Copy every line of the records below word for word, leaving out the pictures.

** Start **

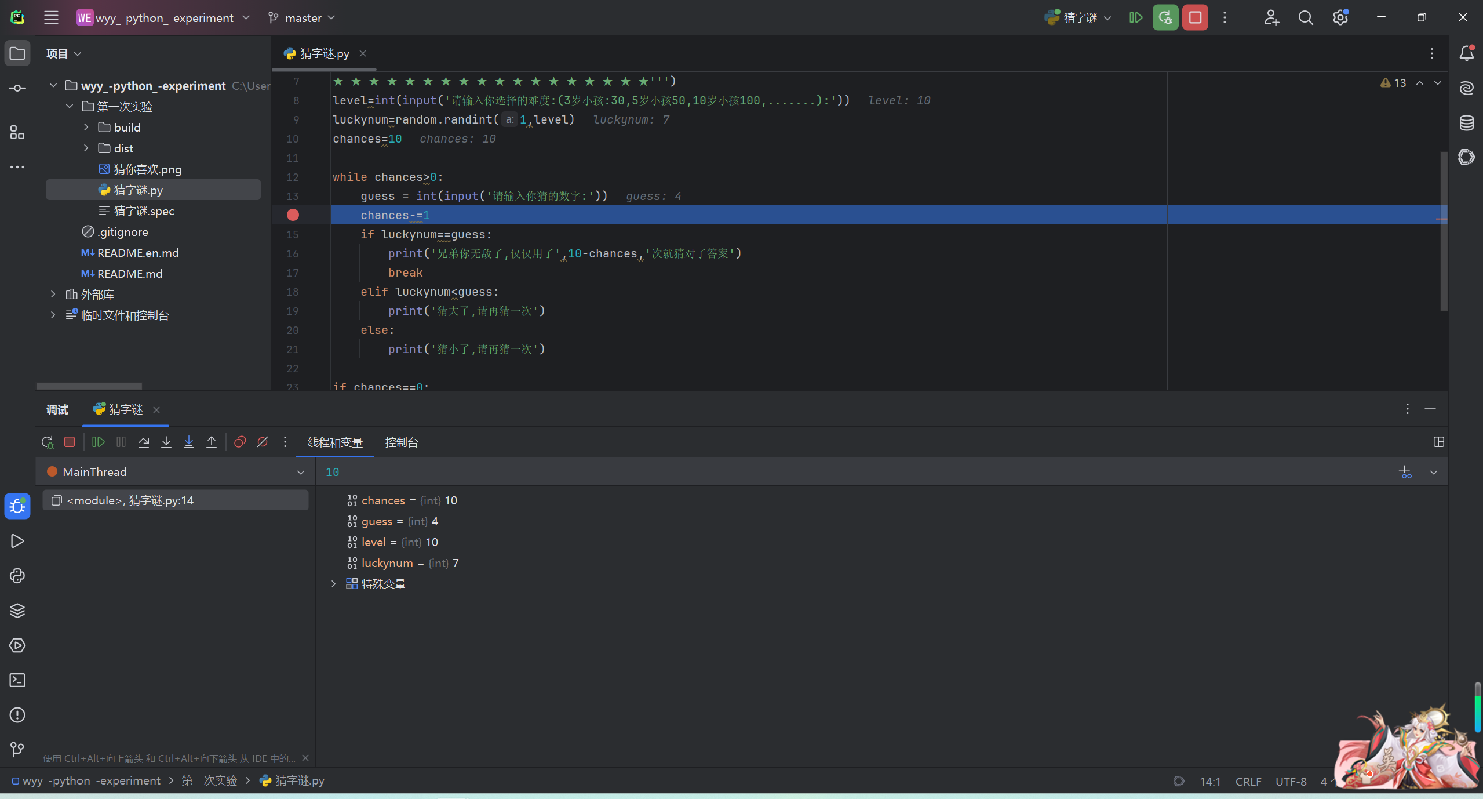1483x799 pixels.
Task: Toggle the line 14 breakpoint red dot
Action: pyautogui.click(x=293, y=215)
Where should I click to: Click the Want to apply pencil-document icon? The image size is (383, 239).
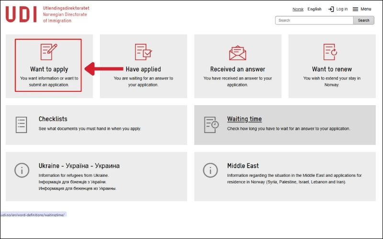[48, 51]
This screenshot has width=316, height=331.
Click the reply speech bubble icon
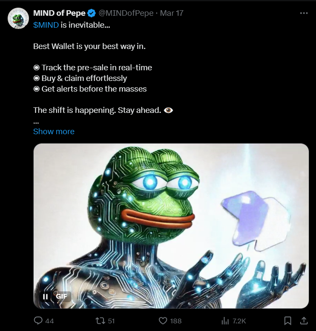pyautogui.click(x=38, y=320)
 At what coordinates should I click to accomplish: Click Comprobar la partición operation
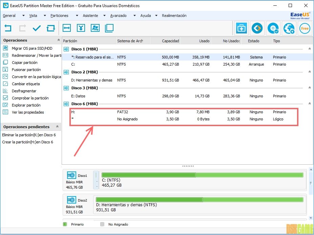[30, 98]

** End **

ANSWER BELOW.
1483x799 pixels.
Task: Toggle the line 14 breakpoint red dot
Action: pyautogui.click(x=293, y=215)
Where should I click to: Click the Want to apply pencil-document icon? The image size is (383, 239).
[48, 51]
This screenshot has width=316, height=331.
Click the reply speech bubble icon
pyautogui.click(x=38, y=320)
 At what coordinates should I click to accomplish: Click Comprobar la partición operation
[30, 98]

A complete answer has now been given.